Some records:
>> START
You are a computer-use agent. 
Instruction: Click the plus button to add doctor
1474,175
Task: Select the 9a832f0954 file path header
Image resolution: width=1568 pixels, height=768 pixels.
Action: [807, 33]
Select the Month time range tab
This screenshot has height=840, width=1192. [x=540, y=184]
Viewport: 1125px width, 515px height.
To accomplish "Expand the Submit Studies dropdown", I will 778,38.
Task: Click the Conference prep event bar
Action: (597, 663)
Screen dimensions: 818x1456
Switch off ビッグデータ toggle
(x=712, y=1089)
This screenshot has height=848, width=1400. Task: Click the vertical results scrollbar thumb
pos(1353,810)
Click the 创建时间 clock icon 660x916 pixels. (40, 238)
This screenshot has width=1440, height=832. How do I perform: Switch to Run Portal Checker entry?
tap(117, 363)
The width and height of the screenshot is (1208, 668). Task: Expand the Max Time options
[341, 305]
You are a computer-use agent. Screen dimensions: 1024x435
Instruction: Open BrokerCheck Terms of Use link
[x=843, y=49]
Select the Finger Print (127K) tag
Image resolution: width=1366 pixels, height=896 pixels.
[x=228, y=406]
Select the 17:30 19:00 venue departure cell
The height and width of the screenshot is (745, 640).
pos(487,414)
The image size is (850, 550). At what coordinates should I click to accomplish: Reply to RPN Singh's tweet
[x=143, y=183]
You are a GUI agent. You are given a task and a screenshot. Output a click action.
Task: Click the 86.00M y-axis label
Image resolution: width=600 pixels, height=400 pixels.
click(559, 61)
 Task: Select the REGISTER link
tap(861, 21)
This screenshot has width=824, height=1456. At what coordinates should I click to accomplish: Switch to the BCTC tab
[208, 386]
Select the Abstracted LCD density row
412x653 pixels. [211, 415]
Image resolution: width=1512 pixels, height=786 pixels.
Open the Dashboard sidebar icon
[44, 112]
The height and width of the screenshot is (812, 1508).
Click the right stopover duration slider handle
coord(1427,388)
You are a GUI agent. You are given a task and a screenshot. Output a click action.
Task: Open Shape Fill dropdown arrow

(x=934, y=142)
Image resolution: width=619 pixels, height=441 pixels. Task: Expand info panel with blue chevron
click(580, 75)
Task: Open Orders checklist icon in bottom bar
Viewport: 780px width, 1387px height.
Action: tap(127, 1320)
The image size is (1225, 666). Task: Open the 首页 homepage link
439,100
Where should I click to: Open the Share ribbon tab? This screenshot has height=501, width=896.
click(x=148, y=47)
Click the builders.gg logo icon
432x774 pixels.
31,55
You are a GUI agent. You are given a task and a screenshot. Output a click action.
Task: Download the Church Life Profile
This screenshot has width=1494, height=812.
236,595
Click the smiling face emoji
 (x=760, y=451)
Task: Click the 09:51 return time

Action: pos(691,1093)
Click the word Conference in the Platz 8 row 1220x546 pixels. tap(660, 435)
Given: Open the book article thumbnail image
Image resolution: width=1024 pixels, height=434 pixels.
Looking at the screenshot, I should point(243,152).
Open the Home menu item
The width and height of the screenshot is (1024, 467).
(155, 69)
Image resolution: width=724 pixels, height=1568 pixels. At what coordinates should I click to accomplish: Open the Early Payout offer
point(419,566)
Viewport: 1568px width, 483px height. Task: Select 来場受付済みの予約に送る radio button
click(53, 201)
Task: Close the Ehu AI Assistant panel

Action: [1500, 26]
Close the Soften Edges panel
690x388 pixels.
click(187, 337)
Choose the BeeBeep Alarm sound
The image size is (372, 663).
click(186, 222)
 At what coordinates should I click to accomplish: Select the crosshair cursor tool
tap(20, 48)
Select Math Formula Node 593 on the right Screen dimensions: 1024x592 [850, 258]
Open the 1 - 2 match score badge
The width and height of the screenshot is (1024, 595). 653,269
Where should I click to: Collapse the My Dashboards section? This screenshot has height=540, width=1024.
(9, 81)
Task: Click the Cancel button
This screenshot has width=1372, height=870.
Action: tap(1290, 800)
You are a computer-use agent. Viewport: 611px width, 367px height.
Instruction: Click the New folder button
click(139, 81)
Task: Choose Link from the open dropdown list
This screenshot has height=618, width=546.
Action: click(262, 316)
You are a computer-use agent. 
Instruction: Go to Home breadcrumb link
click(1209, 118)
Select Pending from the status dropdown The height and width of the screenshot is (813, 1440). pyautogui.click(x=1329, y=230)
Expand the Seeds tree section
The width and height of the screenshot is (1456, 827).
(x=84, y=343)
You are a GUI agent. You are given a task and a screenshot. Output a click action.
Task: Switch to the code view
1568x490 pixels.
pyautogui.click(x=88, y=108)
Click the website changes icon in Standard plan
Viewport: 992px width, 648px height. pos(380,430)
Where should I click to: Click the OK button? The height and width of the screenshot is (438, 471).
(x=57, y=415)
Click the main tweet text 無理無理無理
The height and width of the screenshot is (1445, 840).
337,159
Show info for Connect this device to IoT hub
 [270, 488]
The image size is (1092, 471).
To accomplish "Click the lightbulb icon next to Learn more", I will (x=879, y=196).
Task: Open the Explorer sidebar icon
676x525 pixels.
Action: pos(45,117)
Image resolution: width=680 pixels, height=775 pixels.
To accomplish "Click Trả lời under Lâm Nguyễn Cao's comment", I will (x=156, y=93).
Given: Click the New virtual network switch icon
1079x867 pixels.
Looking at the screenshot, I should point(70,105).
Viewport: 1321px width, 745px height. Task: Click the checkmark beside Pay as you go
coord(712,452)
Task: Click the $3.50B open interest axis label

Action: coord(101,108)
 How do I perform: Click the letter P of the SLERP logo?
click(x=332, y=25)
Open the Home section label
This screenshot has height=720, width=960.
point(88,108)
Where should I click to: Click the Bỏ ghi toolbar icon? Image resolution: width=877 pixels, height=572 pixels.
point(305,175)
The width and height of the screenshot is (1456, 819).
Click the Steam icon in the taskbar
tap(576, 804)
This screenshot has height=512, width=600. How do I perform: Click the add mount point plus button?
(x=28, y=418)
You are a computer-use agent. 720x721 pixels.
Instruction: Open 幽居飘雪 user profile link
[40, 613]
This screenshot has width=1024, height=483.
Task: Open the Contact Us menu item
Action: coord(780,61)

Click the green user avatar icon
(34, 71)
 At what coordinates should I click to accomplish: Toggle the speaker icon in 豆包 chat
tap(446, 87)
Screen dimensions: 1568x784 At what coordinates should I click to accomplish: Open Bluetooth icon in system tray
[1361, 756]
>> END
_SET TASK_
Retype every one of the records above, keeping each line identical to the original.

_EXERCISE RESULT_
You are a computer-use agent. 
Instruction: Click the plus button to add doctor
1474,175
Task: Select the 9a832f0954 file path header
Image resolution: width=1568 pixels, height=768 pixels.
Action: [807, 33]
Select the Month time range tab
This screenshot has height=840, width=1192. [x=540, y=184]
Viewport: 1125px width, 515px height.
To accomplish "Expand the Submit Studies dropdown", I will 778,38.
Task: Click the Conference prep event bar
Action: (597, 663)
Screen dimensions: 818x1456
Switch off ビッグデータ toggle
(x=712, y=1089)
This screenshot has height=848, width=1400. Task: Click the vertical results scrollbar thumb
pos(1353,810)
Click the 创建时间 clock icon 660x916 pixels. (40, 238)
This screenshot has width=1440, height=832. How do I perform: Switch to Run Portal Checker entry?
tap(117, 363)
The width and height of the screenshot is (1208, 668). Task: Expand the Max Time options
[341, 305]
You are a computer-use agent. Screen dimensions: 1024x435
Instruction: Open BrokerCheck Terms of Use link
[x=843, y=49]
Select the Finger Print (127K) tag
Image resolution: width=1366 pixels, height=896 pixels.
[x=228, y=406]
Select the 17:30 19:00 venue departure cell
The height and width of the screenshot is (745, 640).
pos(487,414)
The image size is (850, 550). At what coordinates should I click to accomplish: Reply to RPN Singh's tweet
[x=143, y=183]
You are a GUI agent. You are given a task and a screenshot. Output a click action.
Task: Click the 86.00M y-axis label
Image resolution: width=600 pixels, height=400 pixels.
click(559, 61)
 Task: Select the REGISTER link
tap(861, 21)
This screenshot has width=824, height=1456. At what coordinates should I click to accomplish: Switch to the BCTC tab
[208, 386]
Select the Abstracted LCD density row
412x653 pixels. [211, 415]
Image resolution: width=1512 pixels, height=786 pixels.
Open the Dashboard sidebar icon
[44, 112]
The height and width of the screenshot is (812, 1508).
Click the right stopover duration slider handle
coord(1427,388)
You are a GUI agent. You are given a task and a screenshot. Output a click action.
Task: Open Shape Fill dropdown arrow

(x=934, y=142)
Image resolution: width=619 pixels, height=441 pixels. Task: Expand info panel with blue chevron
click(580, 75)
Task: Open Orders checklist icon in bottom bar
Viewport: 780px width, 1387px height.
Action: tap(127, 1320)
The image size is (1225, 666). Task: Open the 首页 homepage link
439,100
Where should I click to: Open the Share ribbon tab? This screenshot has height=501, width=896.
click(x=148, y=47)
Click the builders.gg logo icon
432x774 pixels.
31,55
You are a GUI agent. You are given a task and a screenshot. Output a click action.
Task: Download the Church Life Profile
This screenshot has width=1494, height=812.
236,595
Click the smiling face emoji
 (x=760, y=451)
Task: Click the 09:51 return time

Action: pos(691,1093)
Click the word Conference in the Platz 8 row 1220x546 pixels. tap(660, 435)
Given: Open the book article thumbnail image
Image resolution: width=1024 pixels, height=434 pixels.
Looking at the screenshot, I should point(243,152).
Open the Home menu item
The width and height of the screenshot is (1024, 467).
(155, 69)
Image resolution: width=724 pixels, height=1568 pixels. At what coordinates should I click to accomplish: Open the Early Payout offer
point(419,566)
Viewport: 1568px width, 483px height. Task: Select 来場受付済みの予約に送る radio button
click(53, 201)
Task: Close the Ehu AI Assistant panel

Action: [1500, 26]
Close the Soften Edges panel
690x388 pixels.
click(187, 337)
Choose the BeeBeep Alarm sound
The image size is (372, 663).
click(186, 222)
 At what coordinates should I click to accomplish: Select the crosshair cursor tool
tap(20, 48)
Select Math Formula Node 593 on the right Screen dimensions: 1024x592 [850, 258]
Open the 1 - 2 match score badge
The width and height of the screenshot is (1024, 595). 653,269
Where should I click to: Collapse the My Dashboards section? This screenshot has height=540, width=1024.
(9, 81)
Task: Click the Cancel button
This screenshot has width=1372, height=870.
Action: tap(1290, 800)
You are a computer-use agent. Viewport: 611px width, 367px height.
Instruction: Click the New folder button
click(139, 81)
Task: Choose Link from the open dropdown list
This screenshot has height=618, width=546.
Action: click(262, 316)
You are a computer-use agent. 
Instruction: Go to Home breadcrumb link
click(1209, 118)
Select Pending from the status dropdown The height and width of the screenshot is (813, 1440). pyautogui.click(x=1329, y=230)
Expand the Seeds tree section
The width and height of the screenshot is (1456, 827).
(x=84, y=343)
You are a GUI agent. You are given a task and a screenshot. Output a click action.
Task: Switch to the code view
1568x490 pixels.
pyautogui.click(x=88, y=108)
Click the website changes icon in Standard plan
Viewport: 992px width, 648px height. pos(380,430)
Where should I click to: Click the OK button? The height and width of the screenshot is (438, 471).
(x=57, y=415)
Click the main tweet text 無理無理無理
The height and width of the screenshot is (1445, 840).
337,159
Show info for Connect this device to IoT hub
 [270, 488]
The image size is (1092, 471).
To accomplish "Click the lightbulb icon next to Learn more", I will (x=879, y=196).
Task: Open the Explorer sidebar icon
676x525 pixels.
Action: pos(45,117)
Image resolution: width=680 pixels, height=775 pixels.
To accomplish "Click Trả lời under Lâm Nguyễn Cao's comment", I will (x=156, y=93).
Given: Click the New virtual network switch icon
1079x867 pixels.
Looking at the screenshot, I should point(70,105).
Viewport: 1321px width, 745px height. Task: Click the checkmark beside Pay as you go
coord(712,452)
Task: Click the $3.50B open interest axis label

Action: coord(101,108)
 How do I perform: Click the letter P of the SLERP logo?
click(x=332, y=25)
Open the Home section label
This screenshot has height=720, width=960.
point(88,108)
Where should I click to: Click the Bỏ ghi toolbar icon? Image resolution: width=877 pixels, height=572 pixels.
point(305,175)
The width and height of the screenshot is (1456, 819).
Click the Steam icon in the taskbar
tap(576, 804)
This screenshot has height=512, width=600. How do I perform: Click the add mount point plus button?
(x=28, y=418)
You are a computer-use agent. 720x721 pixels.
Instruction: Open 幽居飘雪 user profile link
[40, 613]
This screenshot has width=1024, height=483.
Task: Open the Contact Us menu item
Action: coord(780,61)

Click the green user avatar icon
(34, 71)
 At what coordinates should I click to accomplish: Toggle the speaker icon in 豆包 chat
tap(446, 87)
Screen dimensions: 1568x784 At what coordinates should I click to accomplish: Open Bluetooth icon in system tray
[1361, 756]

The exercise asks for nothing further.